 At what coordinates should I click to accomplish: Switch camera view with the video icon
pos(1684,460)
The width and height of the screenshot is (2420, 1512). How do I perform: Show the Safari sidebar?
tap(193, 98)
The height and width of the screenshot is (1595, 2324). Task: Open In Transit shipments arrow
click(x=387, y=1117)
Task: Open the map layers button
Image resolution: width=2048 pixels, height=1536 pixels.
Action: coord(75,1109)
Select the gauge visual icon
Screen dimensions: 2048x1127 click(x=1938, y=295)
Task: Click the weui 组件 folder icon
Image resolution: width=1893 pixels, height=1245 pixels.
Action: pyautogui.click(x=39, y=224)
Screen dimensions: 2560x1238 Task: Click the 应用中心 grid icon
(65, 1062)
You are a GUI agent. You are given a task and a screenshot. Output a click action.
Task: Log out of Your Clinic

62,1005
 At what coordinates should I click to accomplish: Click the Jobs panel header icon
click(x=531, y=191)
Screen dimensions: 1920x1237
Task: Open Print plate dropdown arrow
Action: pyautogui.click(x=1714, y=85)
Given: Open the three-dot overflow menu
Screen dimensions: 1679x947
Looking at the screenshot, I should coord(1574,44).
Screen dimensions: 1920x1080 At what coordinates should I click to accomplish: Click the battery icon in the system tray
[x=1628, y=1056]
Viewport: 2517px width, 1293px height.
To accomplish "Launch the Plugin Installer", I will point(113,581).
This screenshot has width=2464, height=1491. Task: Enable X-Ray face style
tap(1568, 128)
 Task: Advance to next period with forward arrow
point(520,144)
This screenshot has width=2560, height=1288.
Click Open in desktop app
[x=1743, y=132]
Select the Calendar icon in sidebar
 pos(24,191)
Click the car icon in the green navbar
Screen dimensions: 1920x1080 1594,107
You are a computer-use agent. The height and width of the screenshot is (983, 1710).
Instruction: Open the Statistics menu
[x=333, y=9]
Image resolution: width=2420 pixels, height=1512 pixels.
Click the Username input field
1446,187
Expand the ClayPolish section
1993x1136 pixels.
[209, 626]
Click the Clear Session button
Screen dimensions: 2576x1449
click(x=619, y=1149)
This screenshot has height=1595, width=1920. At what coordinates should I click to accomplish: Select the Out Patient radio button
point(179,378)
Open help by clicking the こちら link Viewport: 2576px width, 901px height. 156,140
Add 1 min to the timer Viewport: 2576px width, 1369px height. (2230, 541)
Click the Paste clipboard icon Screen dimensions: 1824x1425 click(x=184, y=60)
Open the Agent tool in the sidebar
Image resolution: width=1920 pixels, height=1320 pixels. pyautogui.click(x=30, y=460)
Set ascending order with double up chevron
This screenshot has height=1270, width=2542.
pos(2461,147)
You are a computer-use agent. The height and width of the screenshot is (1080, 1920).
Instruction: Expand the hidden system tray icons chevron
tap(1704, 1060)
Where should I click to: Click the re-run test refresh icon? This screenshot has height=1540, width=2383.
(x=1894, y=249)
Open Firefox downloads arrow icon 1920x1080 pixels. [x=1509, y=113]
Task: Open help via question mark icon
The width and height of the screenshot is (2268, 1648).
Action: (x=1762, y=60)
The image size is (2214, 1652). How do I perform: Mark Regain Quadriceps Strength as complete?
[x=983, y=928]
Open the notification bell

==*==

Exercise prompt: Your answer must be the records above, repeated exactly.

Answer space:
 At what coordinates should I click to accomplish: Switch camera view with the video icon
pos(1684,460)
The width and height of the screenshot is (2420, 1512). How do I perform: Show the Safari sidebar?
tap(193, 98)
The height and width of the screenshot is (1595, 2324). Task: Open In Transit shipments arrow
click(x=387, y=1117)
Task: Open the map layers button
Image resolution: width=2048 pixels, height=1536 pixels.
Action: coord(75,1109)
Select the gauge visual icon
Screen dimensions: 2048x1127 click(x=1938, y=295)
Task: Click the weui 组件 folder icon
Image resolution: width=1893 pixels, height=1245 pixels.
Action: pyautogui.click(x=39, y=224)
Screen dimensions: 2560x1238 Task: Click the 应用中心 grid icon
(65, 1062)
You are a GUI agent. You are given a task and a screenshot. Output a click action.
Task: Log out of Your Clinic

62,1005
 At what coordinates should I click to accomplish: Click the Jobs panel header icon
click(x=531, y=191)
Screen dimensions: 1920x1237
Task: Open Print plate dropdown arrow
Action: pyautogui.click(x=1714, y=85)
Given: Open the three-dot overflow menu
Screen dimensions: 1679x947
Looking at the screenshot, I should coord(1574,44).
Screen dimensions: 1920x1080 At what coordinates should I click to accomplish: Click the battery icon in the system tray
[x=1628, y=1056]
Viewport: 2517px width, 1293px height.
To accomplish "Launch the Plugin Installer", I will point(113,581).
This screenshot has width=2464, height=1491. Task: Enable X-Ray face style
tap(1568, 128)
 Task: Advance to next period with forward arrow
point(520,144)
This screenshot has width=2560, height=1288.
Click Open in desktop app
[x=1743, y=132]
Select the Calendar icon in sidebar
 pos(24,191)
Click the car icon in the green navbar
Screen dimensions: 1920x1080 1594,107
You are a computer-use agent. The height and width of the screenshot is (983, 1710).
Instruction: Open the Statistics menu
[x=333, y=9]
Image resolution: width=2420 pixels, height=1512 pixels.
Click the Username input field
1446,187
Expand the ClayPolish section
1993x1136 pixels.
[209, 626]
Click the Clear Session button
Screen dimensions: 2576x1449
click(x=619, y=1149)
This screenshot has height=1595, width=1920. At what coordinates should I click to accomplish: Select the Out Patient radio button
point(179,378)
Open help by clicking the こちら link Viewport: 2576px width, 901px height. 156,140
Add 1 min to the timer Viewport: 2576px width, 1369px height. (2230, 541)
Click the Paste clipboard icon Screen dimensions: 1824x1425 click(x=184, y=60)
Open the Agent tool in the sidebar
Image resolution: width=1920 pixels, height=1320 pixels. pyautogui.click(x=30, y=460)
Set ascending order with double up chevron
This screenshot has height=1270, width=2542.
pos(2461,147)
You are a computer-use agent. The height and width of the screenshot is (1080, 1920).
Instruction: Expand the hidden system tray icons chevron
tap(1704, 1060)
Where should I click to: Click the re-run test refresh icon? This screenshot has height=1540, width=2383.
(x=1894, y=249)
Open Firefox downloads arrow icon 1920x1080 pixels. [x=1509, y=113]
Task: Open help via question mark icon
The width and height of the screenshot is (2268, 1648).
Action: (x=1762, y=60)
The image size is (2214, 1652). How do I perform: Mark Regain Quadriceps Strength as complete?
[x=983, y=928]
Open the notification bell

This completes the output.